Working through collage, found-object sculptures, posters, fliers, text and spatial interventions, Danish artist Henrik Olesen predominantly investigates identity, gender politics and the inscription of the homosexual body in history.
Read MoreEmerging from in-depth research and minimal gestures, Olesen's highly conceptual and multifarious artworks can seem puzzle-like and oblique. His refusal to illustrate clear narratives between objects in his exhibitions means they often resist straightforward interpretation. He moves fluidly between a messy aesthetic of deconstruction—as seen in his 2013 exhibition Hysterical Men at Galerie Buchholz, where the artist deliberately left nail holes and screw plugs in the gallery walls—and 'high-brow' modernism—as seen in his sleek, Judd-like glass sculptures from the series 'As yet untitled' (2018), on view in the 2018 exhibition 6 or 7 new works at Galerie Chantal Crousel in Paris.

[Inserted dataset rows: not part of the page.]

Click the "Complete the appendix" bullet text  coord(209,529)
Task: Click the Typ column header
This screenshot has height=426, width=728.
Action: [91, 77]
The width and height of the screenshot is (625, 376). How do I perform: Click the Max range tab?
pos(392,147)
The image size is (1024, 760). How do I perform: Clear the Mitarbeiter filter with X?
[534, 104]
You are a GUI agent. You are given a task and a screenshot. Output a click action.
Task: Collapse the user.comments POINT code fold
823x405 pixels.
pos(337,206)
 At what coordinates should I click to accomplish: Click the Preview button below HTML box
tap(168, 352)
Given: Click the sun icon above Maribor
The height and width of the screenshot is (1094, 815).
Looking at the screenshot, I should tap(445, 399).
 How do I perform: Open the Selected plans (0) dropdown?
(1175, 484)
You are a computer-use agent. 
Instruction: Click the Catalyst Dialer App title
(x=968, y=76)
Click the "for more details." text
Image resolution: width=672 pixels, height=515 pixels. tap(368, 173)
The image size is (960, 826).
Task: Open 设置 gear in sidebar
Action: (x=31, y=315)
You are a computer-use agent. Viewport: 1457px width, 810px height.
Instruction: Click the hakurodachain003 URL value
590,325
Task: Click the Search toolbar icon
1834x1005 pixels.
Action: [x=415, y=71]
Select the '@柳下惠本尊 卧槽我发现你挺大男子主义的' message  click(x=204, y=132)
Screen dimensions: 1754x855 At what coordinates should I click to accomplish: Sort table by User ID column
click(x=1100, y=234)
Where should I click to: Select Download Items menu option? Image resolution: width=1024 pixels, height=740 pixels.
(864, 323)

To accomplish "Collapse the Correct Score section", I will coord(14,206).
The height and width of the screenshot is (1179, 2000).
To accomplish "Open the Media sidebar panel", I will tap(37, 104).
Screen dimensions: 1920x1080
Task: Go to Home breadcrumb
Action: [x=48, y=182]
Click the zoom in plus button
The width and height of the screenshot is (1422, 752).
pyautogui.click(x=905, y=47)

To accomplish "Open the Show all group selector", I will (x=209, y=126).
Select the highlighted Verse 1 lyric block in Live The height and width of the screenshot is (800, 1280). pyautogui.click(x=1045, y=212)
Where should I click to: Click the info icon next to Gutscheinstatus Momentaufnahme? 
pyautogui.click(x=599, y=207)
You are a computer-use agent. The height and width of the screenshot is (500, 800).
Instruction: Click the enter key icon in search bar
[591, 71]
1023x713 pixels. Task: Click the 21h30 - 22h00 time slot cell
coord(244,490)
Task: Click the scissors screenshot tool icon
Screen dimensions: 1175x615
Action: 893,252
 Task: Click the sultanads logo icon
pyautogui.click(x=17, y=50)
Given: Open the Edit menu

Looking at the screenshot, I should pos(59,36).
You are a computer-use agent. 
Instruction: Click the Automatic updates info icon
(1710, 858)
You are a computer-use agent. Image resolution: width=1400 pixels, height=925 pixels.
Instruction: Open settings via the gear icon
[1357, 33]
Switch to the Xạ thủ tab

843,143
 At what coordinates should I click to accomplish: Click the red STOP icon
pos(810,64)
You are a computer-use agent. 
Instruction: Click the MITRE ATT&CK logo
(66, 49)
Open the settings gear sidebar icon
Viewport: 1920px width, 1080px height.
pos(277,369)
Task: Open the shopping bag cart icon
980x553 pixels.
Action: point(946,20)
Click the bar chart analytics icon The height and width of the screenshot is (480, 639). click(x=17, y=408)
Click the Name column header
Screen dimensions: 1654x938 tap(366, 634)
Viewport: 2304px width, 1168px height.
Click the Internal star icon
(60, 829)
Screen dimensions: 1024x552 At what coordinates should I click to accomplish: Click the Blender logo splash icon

In addition to natural sciences, the distribution of capital and alternative narratives in everyday objects, Olesen most notably considers the (in)visibility of same-sex desire in history. His well-known work Some Faggy Gestures (2007), taking the form of a type of lesson plan, is a set of bulletin board-style collages that charts the poses of male figures throughout the history of Western painting and sculpture. For his 2006–7 exhibition at Projektraum von Yasmine Gauster und Alexander Schröder, Olesen exhibited reproductions of classical paintings of bathing male bodies alongside photographs of Walt Whitman, who never publicly addressed his sexuality but was believed to be gay. Similarly, his 2008 exhibition, How do I make myself a body, at Galerie Buccholz, is drawn from the life of British mathematician Alan Turing—considered the father of modern computer science—whose sexual orientation was considered a national security risk in the early years of the Cold War and was forced by his government to undergo synthetic hormone treatment to 'treat' his sexuality.
In his first US solo museum show, Projects 94, at The Museum of Modern Art in 2011, Olesen explored the historical criminalisation of homosexuality through a series of digital prints, found objects and texts. One project in the show, titled Pre-Post: Speaking Backwards, took the form of a free newspaper that compiled collected stories of 'sodomy laws', examining the legal codes, power structures, and social and political normalisation that have oppressed homosexuality. The paper also celebrated artists whom Olesen considers 'revolutionaries' for championing gay creativity. Indeed, Olesen is known for such co-opting of mainstream print systems in his work; for Manipulating Media (2002), he inserted stories of homosexual sub-cultures into the right-wing Daily Mail and the Daily Express, while for Anthology of Sublime Love (2003), he spliced images of sadomasochistic gay sex into Max Ernst's 'collage-novel' The Woman with 100 Heads (1929).
In 2011, the Museum für Gegenwartskunst Basel presented an extensive survey of Henrik Olesen's artworks made over the past 15 years, showing the artist's wide diversity of materials and strategies. The exhibition included minimal sculptures (Portrait of My Father Sleeping [After Matt Mullican] [2010]), crudely wrapped found objects (Apple [Ghost] [1] [2008]) and three-dimensional collages of mechanical objects (I do not go to work today. I don't think I go tomorrow [2010]). For the 32nd Bienal de São Paulo, Olesen created a commissioned series of deconstructed representations of hell, ranging from Dante's The Divine Comedy to more contemporary ideas of darkness and the underworld.
Other solo exhibitions were held at The Wattis Institute, San Francisco; Museum Ludwig, Cologne (Wolfgang Hahn Prize); The Museum of Modern Art, New York; Museum für Gegenwartskunst, Basel; Migros Museum für Gegenwartskunst, Zurich; Portikus, Frankfurt/Main (with Judith Hopf); Secession, Vienna; and the Sprengel Museum Hannover. He has participated in international exhibitions at important institutions such as the Stedelijk Museum Amsterdam; SMK National Gallery of Denmark, Copenhagen (as curator with Daniel Buchholz and Christopher Müller); Pinault Foundation, Venice; Carré d'Art, Nîmes; New Museum, New York; Pinakothek der Moderne, Munich, among others, and has been invited to the Istanbul Biennial, Manifesta, Venice Biennale, Gwangju Biennale and Berlin Biennale. In 2019, the Museo Reina Sofía, Madrid, will host a survey exhibition of his work. Olesen currently lives and works in Berlin.